The seminar was held under Chatham House rules — as, indeed, was the seminar that went to at Chatham House last week — so I can’t go into any details on organisational positions, but I will say that I found the strategic perspective limited. One recirculating meme was that of market failure. A couple of people said something like “the market hasn’t produced secure solutions”, which I think is a misunderstanding of what a market is. If banks wanted better security, they would already be paying for it. To some of the participants, particularly from law enforcement, this is evidence of a market failing, where to me it is evidence of a market working. If the law enforcement guys want, for example, better security for payment cards then they need to either transfer more of the cost of failure away from the public purse and on to the industry (which they’ve started to to in the UK by no longer treating card fraud as a crime) or incentivise the desired behaviour.

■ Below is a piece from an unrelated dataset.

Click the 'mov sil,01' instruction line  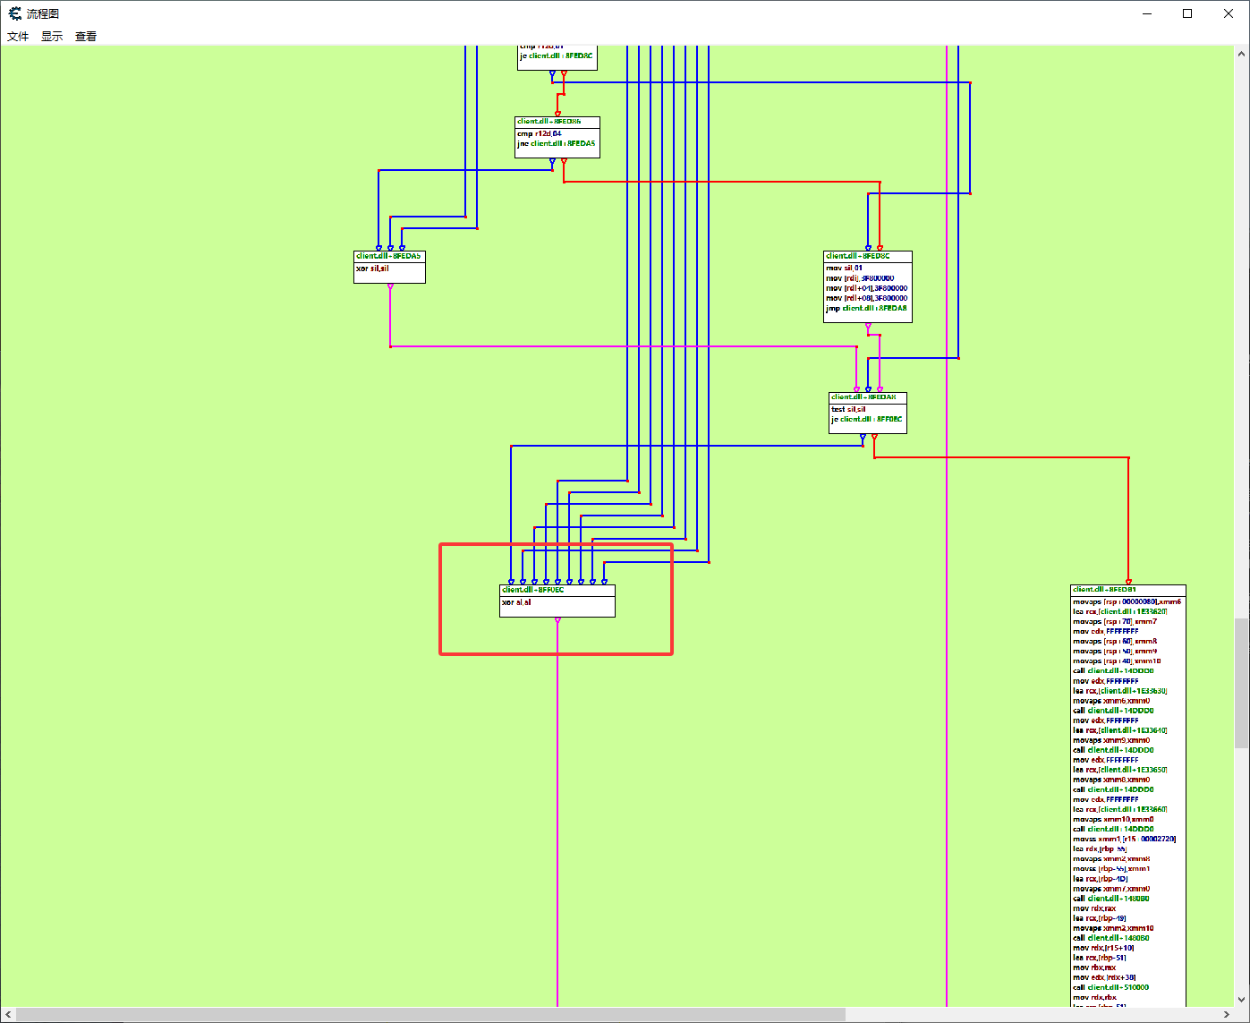[844, 268]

The Home Office has been accused of failing to take credit card fraud seriously after it was revealed the crime can no longer be reported by victims directly to the police.

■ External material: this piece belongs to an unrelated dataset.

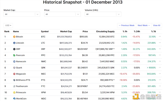The height and width of the screenshot is (101, 163).
Task: Sort table by Market Cap column header
Action: 66,31
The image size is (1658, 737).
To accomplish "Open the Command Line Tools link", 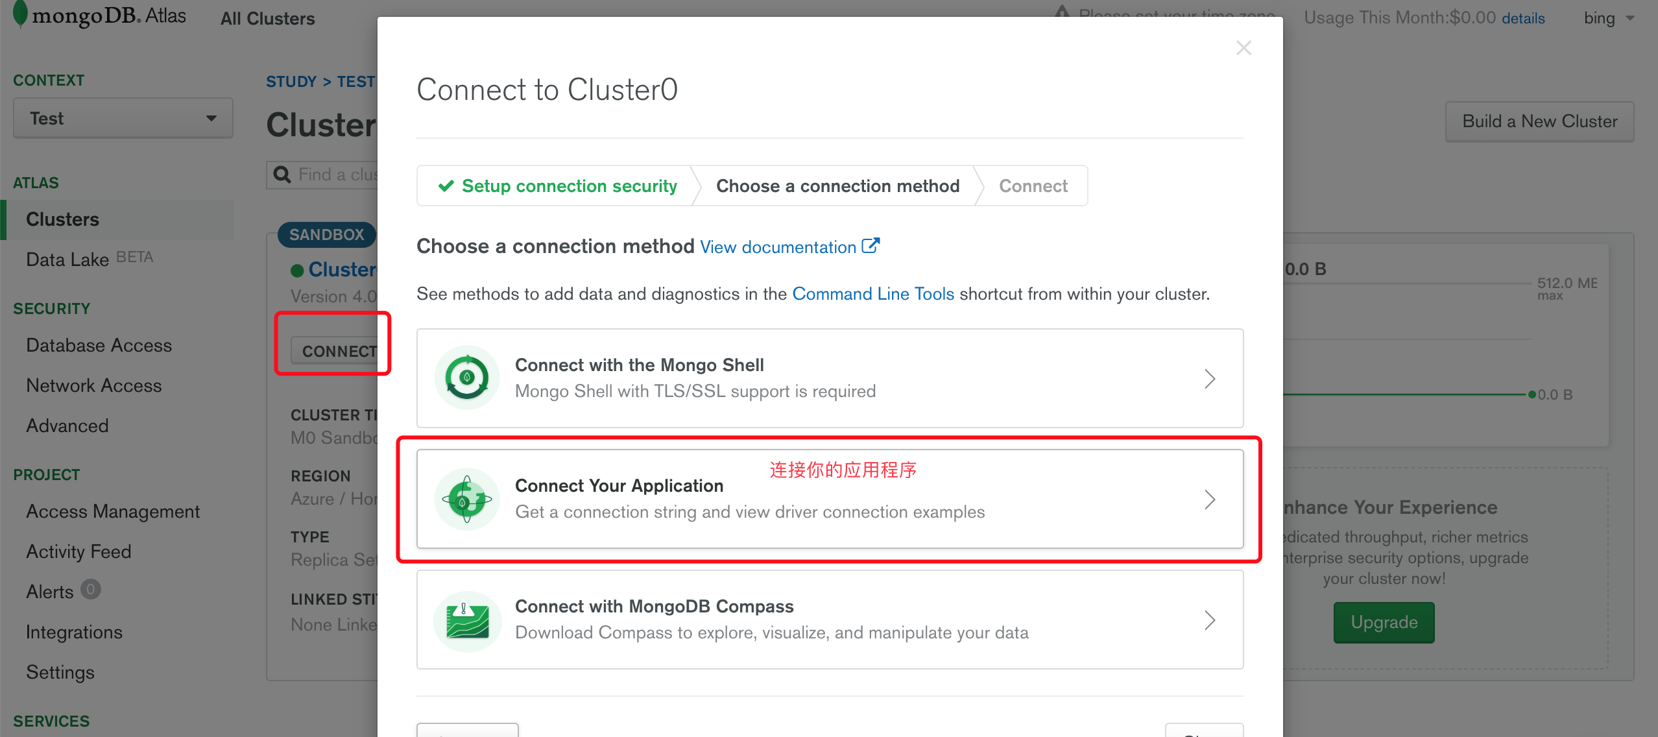I will click(x=873, y=294).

[From Police News – Card Fraud ‘Being Decriminalised’]
There were some crimes being discussed, such as mortgage fraud, that are clearly of scale but unquantified. No-one seemed to know how much of it is going on or how it breaks down. Others, such as sanctions-busting, are very important but there is no obvious way that technology can help: if the tanks get loaded onto the ship labelled “Kenya” then dropped off in Sudan instead, I don’t think that better passwords or chip cards will make much difference to be honest.
As to how technology could make a difference, someone asked a representative of the banking sector precisely that question, and we were told to improve the keys on JCBs! Apparently, every time one of these is driven through a bank wall to steal the ATM, the bank loses about a hundred grand on the ATM and the cash inside, together with five times as much to repair the bank branch. Since the incidence of this kind of crime is both seasonal (it rises towards the holiday season) and recession-enhanced, making mechnical diggers harder to steal would make all the difference!
A major part of the discussion was about the use of PINs captured from tampered POS terminals to withdraw money from overseas ATMs, a crime that is almost out of control here. Hopefully, the use of ICVV should mean that there is a fall in this type of fraud in prospect, but it did once again set me thinking about the dynamic. When customers only ever put PINs into highly-secure, bank-controlled devices (ie, ATMs) then PINs were a good solution to the authentication problem. But now that those PINs are being used in insecure terminals (and in the future maybe on the Internet and in mobile phones) they are as much the problem as the solution. One way forward would be to begin to introduce biometrics for larger transactions, and that’s something we’ll be discussing at next year’s Digital Money Forum. But in the meantime, forum friend Chris Skinner pointed me to a good source of PIN ideas over at Halfbakery, by the way, so you may want to pop over there and enjoy a few of them while I get one of the guys to write me a Javascript to automatically submit all of them to the Patent Office.
These opinions are my own (I think) and presented solely in my capacity as an interested member of the general public [posted with ecto]
The nerd in me was piqued when I read how banking technology should address keys and JCBs. Visions of HSMs, Key Management and card brands danced around in my head, until I read the punch line about mechanical diggers and ATM repair costs. I’m glad that your blogs are not straight-jacketed. I look forward to reading your blogs.